■ Brief
Reproduce all of the records below with each "Do koszyka" replaced by "Add to cart" and nothing else altered, leaving out the pictures.

■ Material for this task
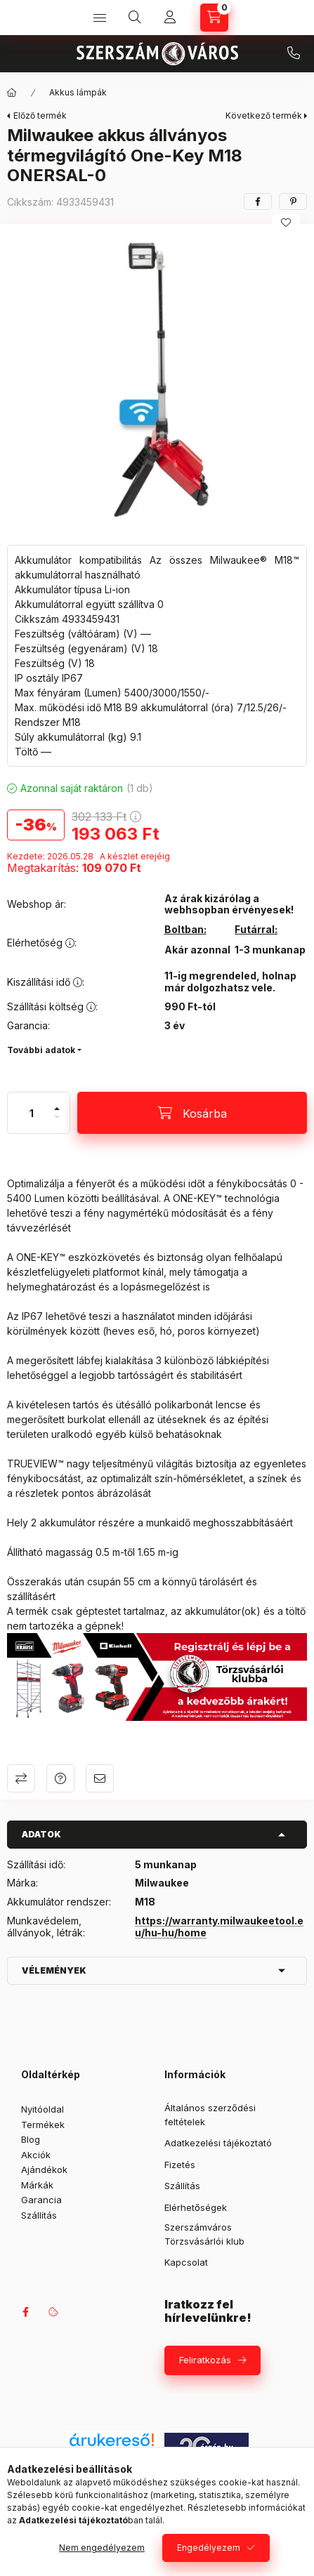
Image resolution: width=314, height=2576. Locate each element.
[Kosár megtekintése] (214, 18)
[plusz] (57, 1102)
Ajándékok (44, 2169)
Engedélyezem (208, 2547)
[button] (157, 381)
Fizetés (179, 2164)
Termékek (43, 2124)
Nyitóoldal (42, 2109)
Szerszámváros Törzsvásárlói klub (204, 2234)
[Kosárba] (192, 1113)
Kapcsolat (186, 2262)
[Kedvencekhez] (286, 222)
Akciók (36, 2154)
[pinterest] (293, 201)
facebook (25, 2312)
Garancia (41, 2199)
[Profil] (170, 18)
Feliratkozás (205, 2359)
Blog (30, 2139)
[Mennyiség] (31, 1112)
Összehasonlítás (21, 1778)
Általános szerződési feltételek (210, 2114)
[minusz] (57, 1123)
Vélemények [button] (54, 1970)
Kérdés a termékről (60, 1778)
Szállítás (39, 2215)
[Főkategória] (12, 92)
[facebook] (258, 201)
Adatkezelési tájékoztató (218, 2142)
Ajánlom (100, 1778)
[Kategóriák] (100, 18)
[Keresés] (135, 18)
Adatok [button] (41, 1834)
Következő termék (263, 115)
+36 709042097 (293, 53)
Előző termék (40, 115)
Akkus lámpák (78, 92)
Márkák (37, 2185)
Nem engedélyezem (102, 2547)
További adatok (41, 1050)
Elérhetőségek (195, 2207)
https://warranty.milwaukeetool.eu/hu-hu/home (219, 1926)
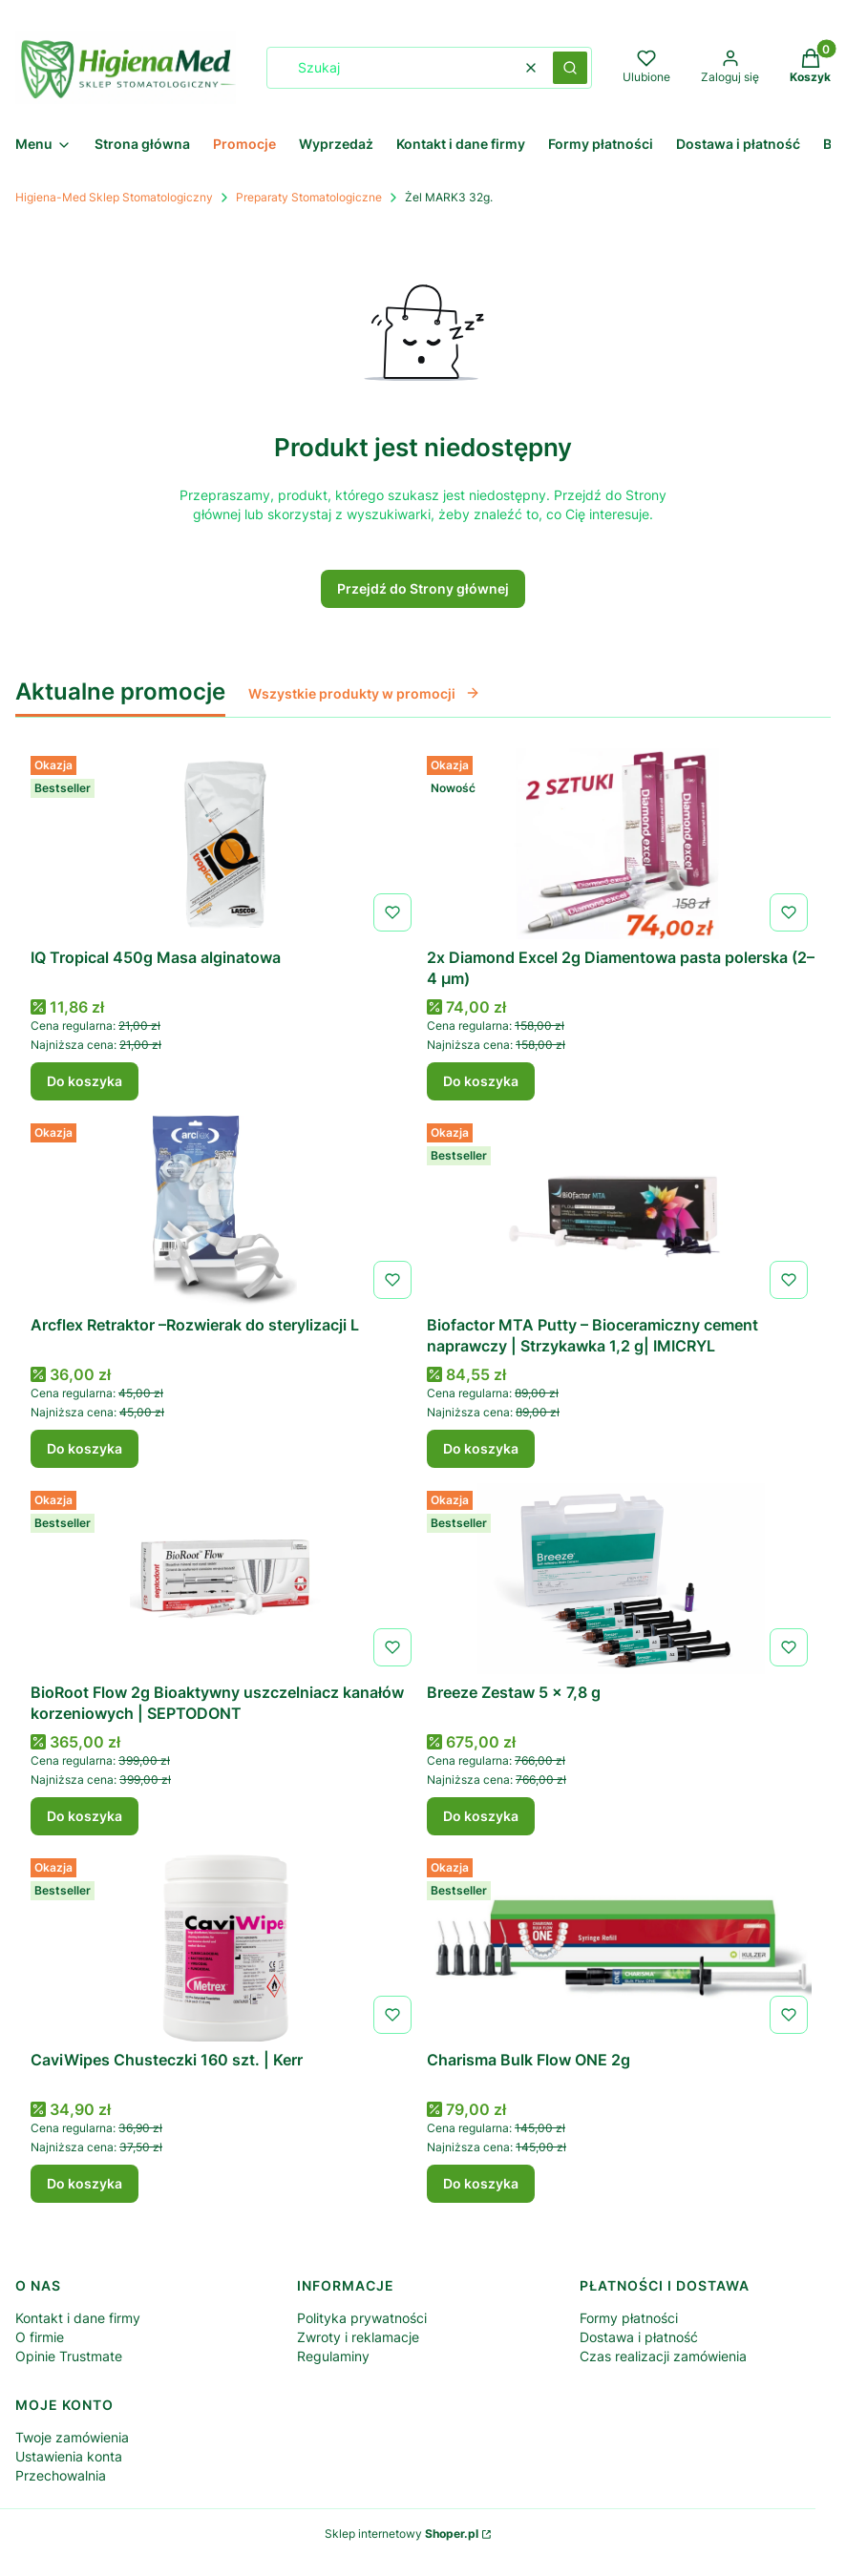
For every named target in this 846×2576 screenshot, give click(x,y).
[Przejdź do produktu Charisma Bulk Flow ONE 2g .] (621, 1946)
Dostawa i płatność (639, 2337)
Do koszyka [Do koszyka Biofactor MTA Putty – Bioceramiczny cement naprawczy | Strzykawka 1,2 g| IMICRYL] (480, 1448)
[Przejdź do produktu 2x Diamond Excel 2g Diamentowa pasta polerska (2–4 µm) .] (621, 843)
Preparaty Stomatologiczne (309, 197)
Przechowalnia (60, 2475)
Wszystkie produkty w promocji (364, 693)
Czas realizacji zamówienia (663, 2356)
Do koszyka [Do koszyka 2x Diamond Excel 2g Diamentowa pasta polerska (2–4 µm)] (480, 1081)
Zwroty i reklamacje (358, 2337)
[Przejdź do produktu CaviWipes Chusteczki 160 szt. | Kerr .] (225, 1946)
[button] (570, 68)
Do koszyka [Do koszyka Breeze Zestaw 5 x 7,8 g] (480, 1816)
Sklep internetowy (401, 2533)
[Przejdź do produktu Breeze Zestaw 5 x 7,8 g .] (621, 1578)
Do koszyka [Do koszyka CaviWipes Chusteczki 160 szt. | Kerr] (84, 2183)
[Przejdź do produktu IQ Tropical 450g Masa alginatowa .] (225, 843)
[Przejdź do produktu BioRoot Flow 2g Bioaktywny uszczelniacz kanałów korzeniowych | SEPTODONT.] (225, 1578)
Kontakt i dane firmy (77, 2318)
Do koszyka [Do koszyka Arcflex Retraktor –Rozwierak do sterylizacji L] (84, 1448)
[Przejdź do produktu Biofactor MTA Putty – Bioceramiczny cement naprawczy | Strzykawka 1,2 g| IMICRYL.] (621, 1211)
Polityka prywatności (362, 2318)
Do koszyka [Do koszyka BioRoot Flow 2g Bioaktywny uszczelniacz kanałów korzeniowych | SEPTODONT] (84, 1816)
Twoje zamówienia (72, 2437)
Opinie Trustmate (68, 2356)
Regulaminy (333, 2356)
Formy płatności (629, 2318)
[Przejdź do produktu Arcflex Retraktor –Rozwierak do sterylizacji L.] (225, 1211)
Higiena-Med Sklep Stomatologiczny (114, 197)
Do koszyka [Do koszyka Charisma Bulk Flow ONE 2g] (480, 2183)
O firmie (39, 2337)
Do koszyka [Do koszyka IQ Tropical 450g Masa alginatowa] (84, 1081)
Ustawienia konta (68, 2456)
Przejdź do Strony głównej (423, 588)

■ The answer
Image resolution: width=314, height=2576. Locate each element.
[Kosár megtekintése] (214, 18)
[plusz] (57, 1102)
Ajándékok (44, 2169)
Engedélyezem (208, 2547)
[button] (157, 381)
Fizetés (179, 2164)
Termékek (43, 2124)
Nyitóoldal (42, 2109)
Szerszámváros Törzsvásárlói klub (204, 2234)
[Kosárba] (192, 1113)
Kapcsolat (186, 2262)
[Kedvencekhez] (286, 222)
Akciók (36, 2154)
[pinterest] (293, 201)
facebook (25, 2312)
Garancia (41, 2199)
[Profil] (170, 18)
Feliratkozás (205, 2359)
Blog (30, 2139)
[Mennyiség] (31, 1112)
Összehasonlítás (21, 1778)
Általános szerződési feltételek (210, 2114)
[minusz] (57, 1123)
Vélemények [button] (54, 1970)
Kérdés a termékről (60, 1778)
Szállítás (39, 2215)
[Főkategória] (12, 92)
[facebook] (258, 201)
Adatkezelési tájékoztató (218, 2142)
Ajánlom (100, 1778)
[Kategóriák] (100, 18)
[Keresés] (135, 18)
Adatok [button] (41, 1834)
Következő termék (263, 115)
+36 709042097 (293, 53)
Előző termék (40, 115)
Akkus lámpák (78, 92)
Márkák (37, 2185)
Nem engedélyezem (102, 2547)
További adatok (41, 1050)
Elérhetőségek (195, 2207)
https://warranty.milwaukeetool.eu/hu-hu/home (219, 1926)
For every named target in this 846×2576 screenshot, give click(x,y).
[Przejdź do produktu Charisma Bulk Flow ONE 2g .] (621, 1946)
Dostawa i płatność (639, 2337)
Add to cart [Add to cart Biofactor MTA Putty – Bioceramiczny cement naprawczy | Strzykawka 1,2 g| IMICRYL] (480, 1448)
[Przejdź do produktu 2x Diamond Excel 2g Diamentowa pasta polerska (2–4 µm) .] (621, 843)
Preparaty Stomatologiczne (309, 197)
Przechowalnia (60, 2475)
Wszystkie produkty w promocji (364, 693)
Czas realizacji zamówienia (663, 2356)
Add to cart [Add to cart 2x Diamond Excel 2g Diamentowa pasta polerska (2–4 µm)] (480, 1081)
Zwroty i reklamacje (358, 2337)
[Przejdź do produktu CaviWipes Chusteczki 160 szt. | Kerr .] (225, 1946)
[button] (570, 68)
Add to cart [Add to cart Breeze Zestaw 5 x 7,8 g] (480, 1816)
Sklep internetowy (401, 2533)
[Przejdź do produktu Breeze Zestaw 5 x 7,8 g .] (621, 1578)
Add to cart [Add to cart CaviWipes Chusteczki 160 szt. | Kerr] (84, 2183)
[Przejdź do produktu IQ Tropical 450g Masa alginatowa .] (225, 843)
[Przejdź do produktu BioRoot Flow 2g Bioaktywny uszczelniacz kanałów korzeniowych | SEPTODONT.] (225, 1578)
Kontakt i dane firmy (77, 2318)
Add to cart [Add to cart Arcflex Retraktor –Rozwierak do sterylizacji L] (84, 1448)
[Przejdź do produktu Biofactor MTA Putty – Bioceramiczny cement naprawczy | Strzykawka 1,2 g| IMICRYL.] (621, 1211)
Polityka prywatności (362, 2318)
Add to cart [Add to cart BioRoot Flow 2g Bioaktywny uszczelniacz kanałów korzeniowych | SEPTODONT] (84, 1816)
Twoje zamówienia (72, 2437)
Opinie Trustmate (68, 2356)
Regulaminy (333, 2356)
Formy płatności (629, 2318)
[Przejdź do produktu Arcflex Retraktor –Rozwierak do sterylizacji L.] (225, 1211)
Higiena-Med Sklep Stomatologiczny (114, 197)
Add to cart [Add to cart Charisma Bulk Flow ONE 2g] (480, 2183)
O firmie (39, 2337)
Add to cart [Add to cart IQ Tropical 450g Masa alginatowa] (84, 1081)
Ustawienia konta (68, 2456)
Przejdź do Strony głównej (423, 588)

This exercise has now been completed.